An apparatus according to another aspect of the present disclosure is for use in building a database containing a plurality of features corresponding to a 3-dimensional (3D) target object. The apparatus includes means for acquiring a plurality of images of the target object, where each of the plurality of images are acquired from a distinct and known viewpoint of the target object. The apparatus also includes means for extracting a first set of features from the plurality of images, where each extracted feature includes a descriptor and a corresponding keypoint location. Also included in the apparatus are means for selecting a feature from the first set of features, and then: (a) determining a second set of features corresponding to the selected feature, wherein the second set of features includes features of the first set that have both, a descriptor that matches a descriptor of the selected feature, and a keypoint location proximate to a keypoint location of the selected feature; (b) determining a repeatability of the selected feature; (c) determining a discriminability of the selected feature; and (d) storing at least one derived feature based, at least, on the repeatability of the selected feature, a repeatability threshold, the discriminability of the selected feature, and a discriminability threshold, wherein the at least one derived feature is representative of the second set of features.
The present disclosure also provides a method of building a pruned database from an existing model containing a first set of features. This method includes rendering several synthetic images of a target object. Features are then extracted from the synthetic images to create a second set of features. The extracted features of the second set are matched to features included in the first set. Then it is determined how many matches there are for each feature of the first set. The feature with the most matches is added to the pruned database and then removed from the first set.
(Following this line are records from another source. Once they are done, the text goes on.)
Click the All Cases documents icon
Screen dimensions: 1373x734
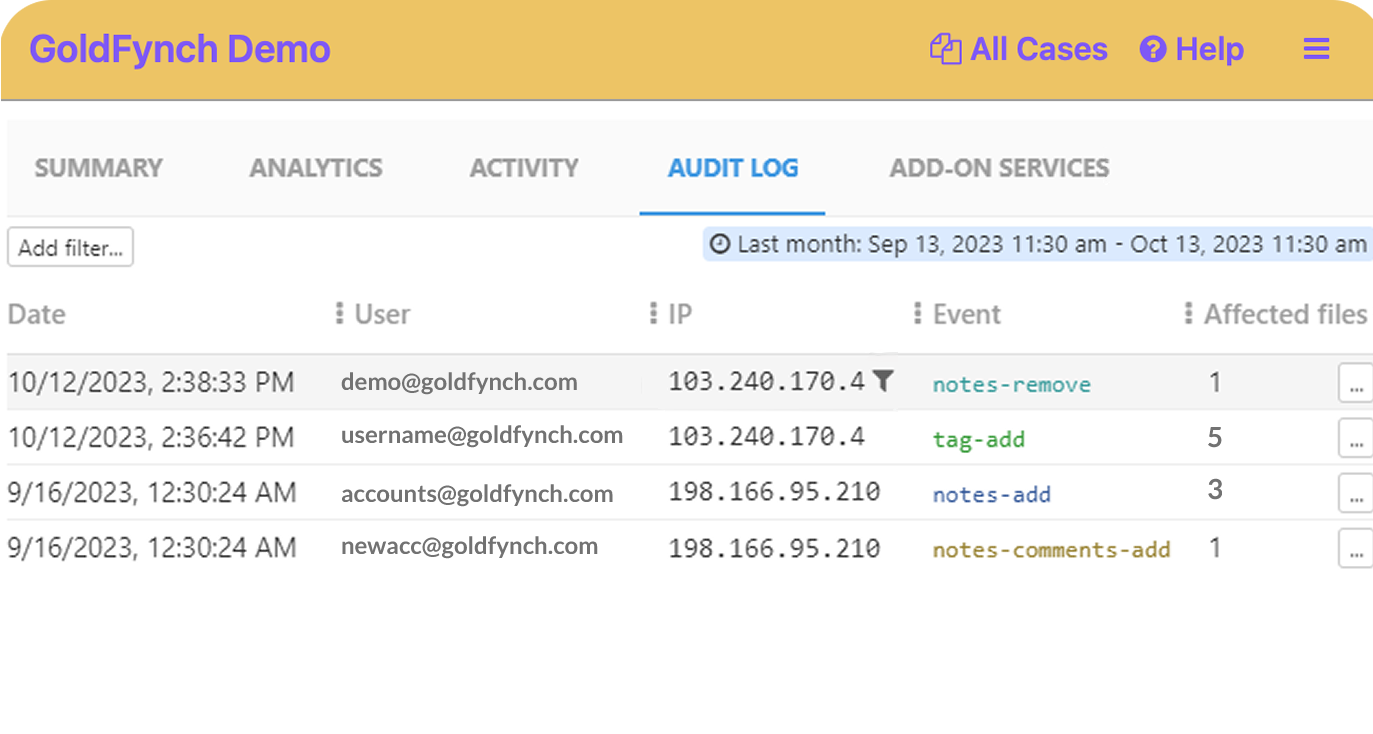coord(945,49)
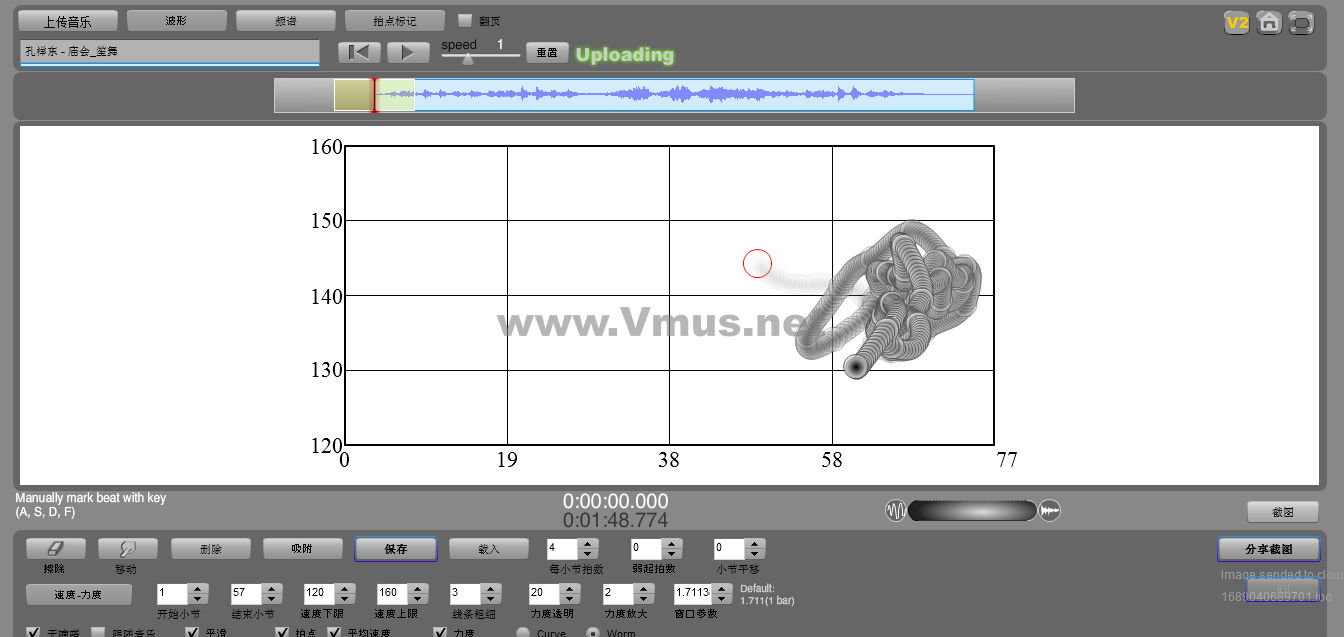Switch to the 频谱 spectrum view

coord(285,21)
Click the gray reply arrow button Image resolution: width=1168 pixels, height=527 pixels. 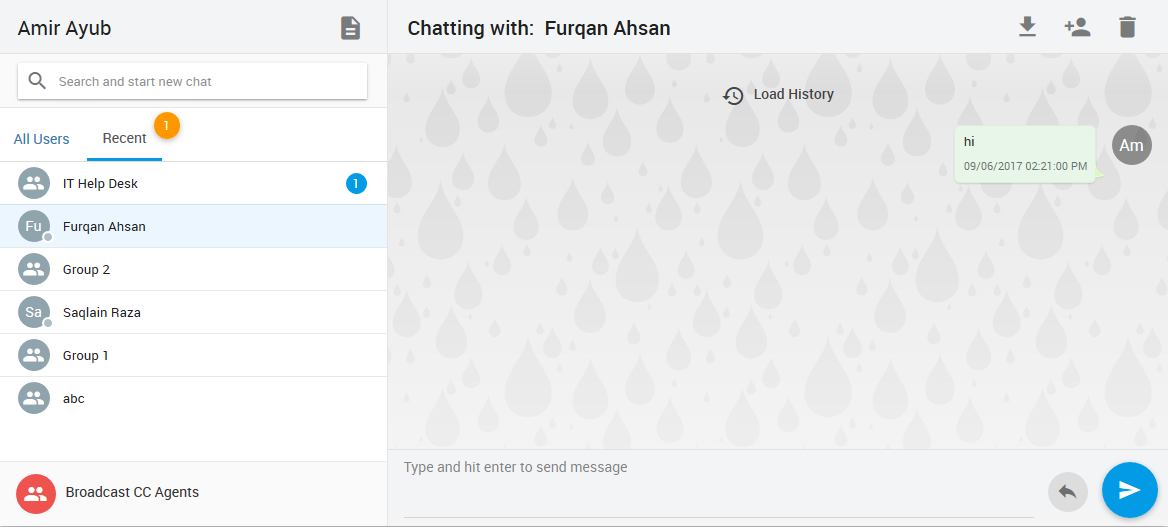point(1067,492)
The feature from the first set with the next most matches is then added to the pruned database and so on, until each viewpoint used to render the synthetic images includes a threshold number of features that have been added to the pruned database.
In particular, building a pruned database from an existing database is accomplished by way of a computer-implemented method, where the existing database contains a first set of features corresponding to a target object. The method includes: rendering a plurality of synthetic images of the target object based on the first set of features contained in the existing database, wherein each of the plurality of synthetic images are rendered using a distinct and known viewpoint; extracting a second set of features from the plurality of synthetic images; matching features of the second set to features included in the first set; determining a number of times each feature of the first set is matched to a feature of the second set; and then, (a) adding a feature of the first set that has the most matches to the pruned database and removing the feature from the first set; and (b) repeating (a) until each viewpoint used to render the plurality of synthetic images includes a threshold number of features added to the pruned database.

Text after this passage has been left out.